Rewrite CollecTor relaydescs module using Stem/txtorcon
The CollecTor service collects and archives data from various nodes and services in the public Tor network. Internally, it consists of several modules that are running in the background following a pre-defined schedule. These modules either download data from other hosts or process data that has been copied from other hosts to the local file system. The processed data is then provided via a locally running static web server.
CollecTor is written in Java. It uses several APIs either provided in the JDK or in third-party libraries. For example, it uses
java.util.concurrent for scheduling. However, it does not use a specific framework for batch processing. That is why it has to solve challenges like the following on its own:
- Scheduling: Make sure modules are running, say, once per hour; avoid overlapping runs.
- Dependencies: Make sure that module runs don't interfere with each other; one module writes newly obtained files to disk, another tars them up, yet another writes an index file and provides that to external applications.
- Shutdowns: Handle externally triggered shutdowns gracefully and make sure the service resumes operation after reboot, without missing data.
These are just a few examples, and CollecTor does not resolve all of them in the best way possible. It also feels like somebody must have solved these challenges before. We should find out, and the best way is probably to try it out in practice.

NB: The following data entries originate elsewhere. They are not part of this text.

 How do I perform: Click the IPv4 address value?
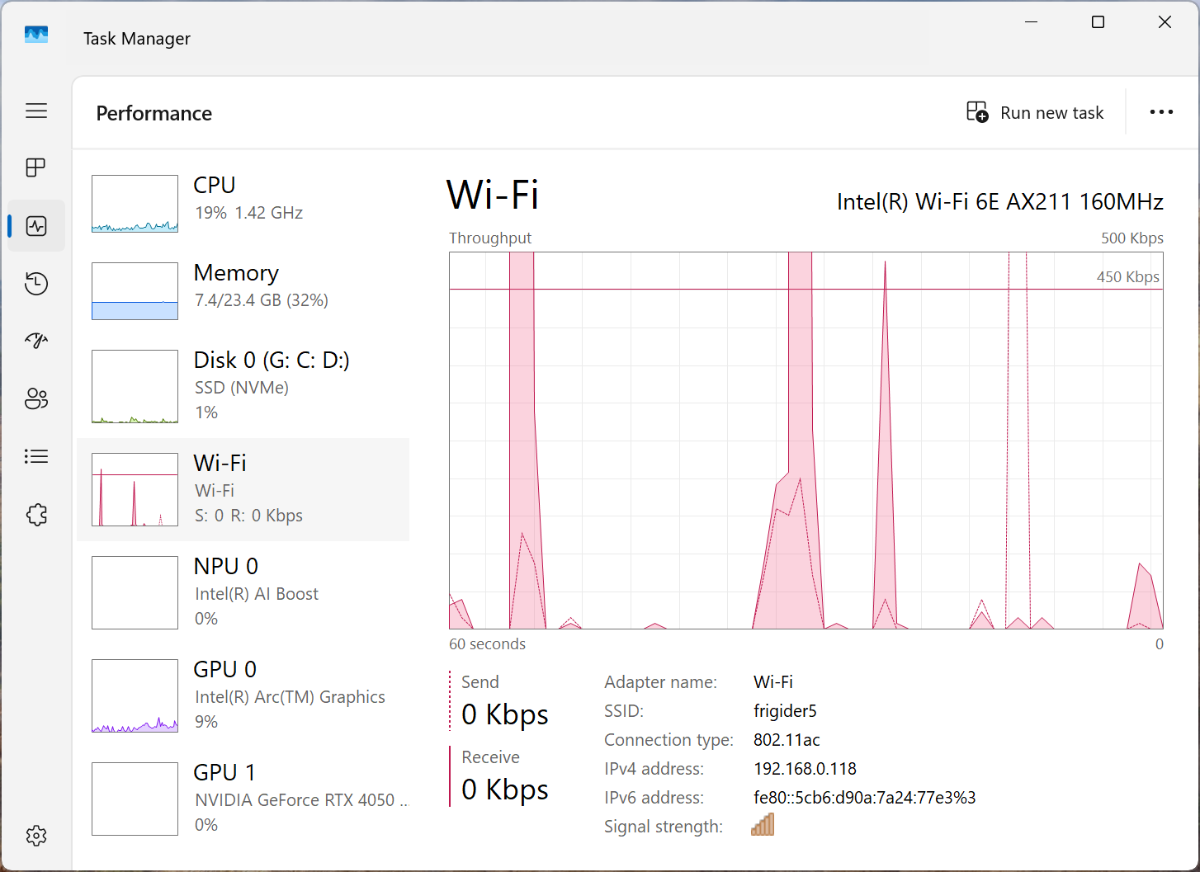(804, 769)
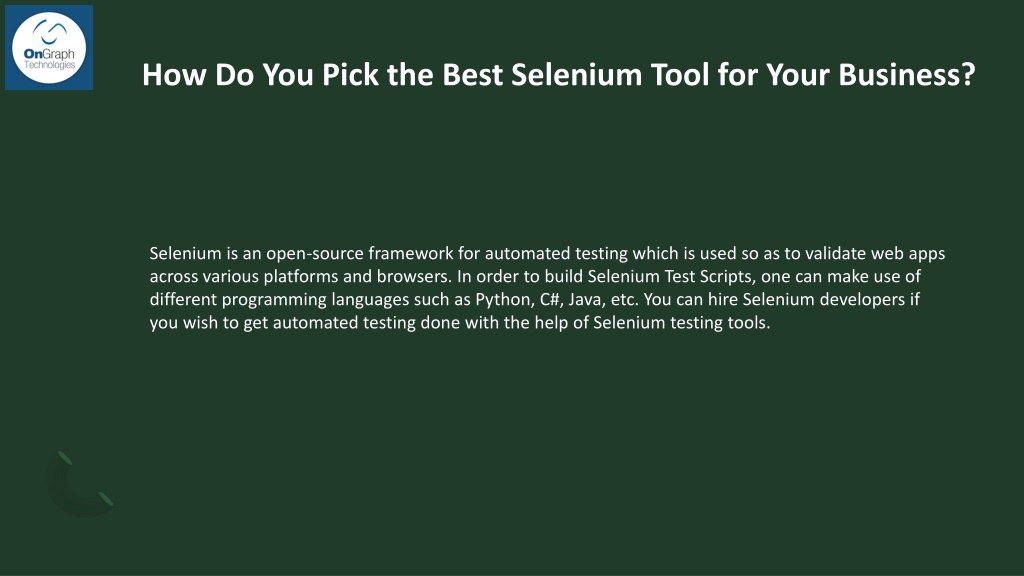Screen dimensions: 1024x576
Task: Click the phrase "Selenium Test Scripts"
Action: [671, 276]
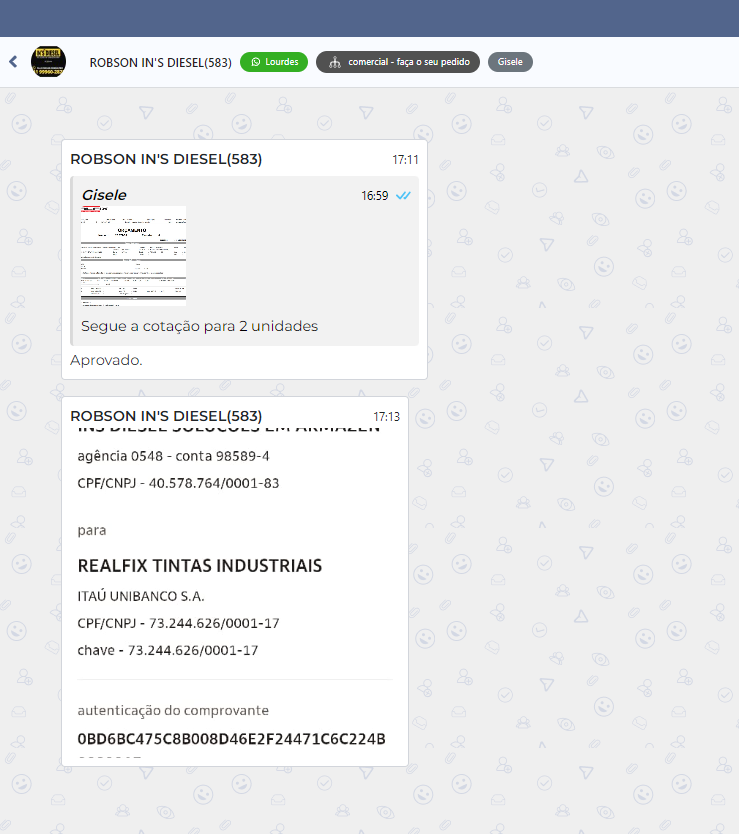Click the 16:59 quoted message time

pyautogui.click(x=374, y=196)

In Mexico City we decided to evaluate existing batch processing frameworks by rewriting the CollecTor relaydescs module using Python with Stem or txtorcon. It should be sufficient to make it work for at least consensuses and server descriptors as initial proof of concept. Other descriptor types can follow later, if we decide to switch from Java to Python for CollecTor.
The first steps are to write down requirements and possible Python libraries for the batch-processing parts.
We're done with this task when we have a working prototype of CollecTor in Python that fetches consensuses and server descriptors from the directory authorities.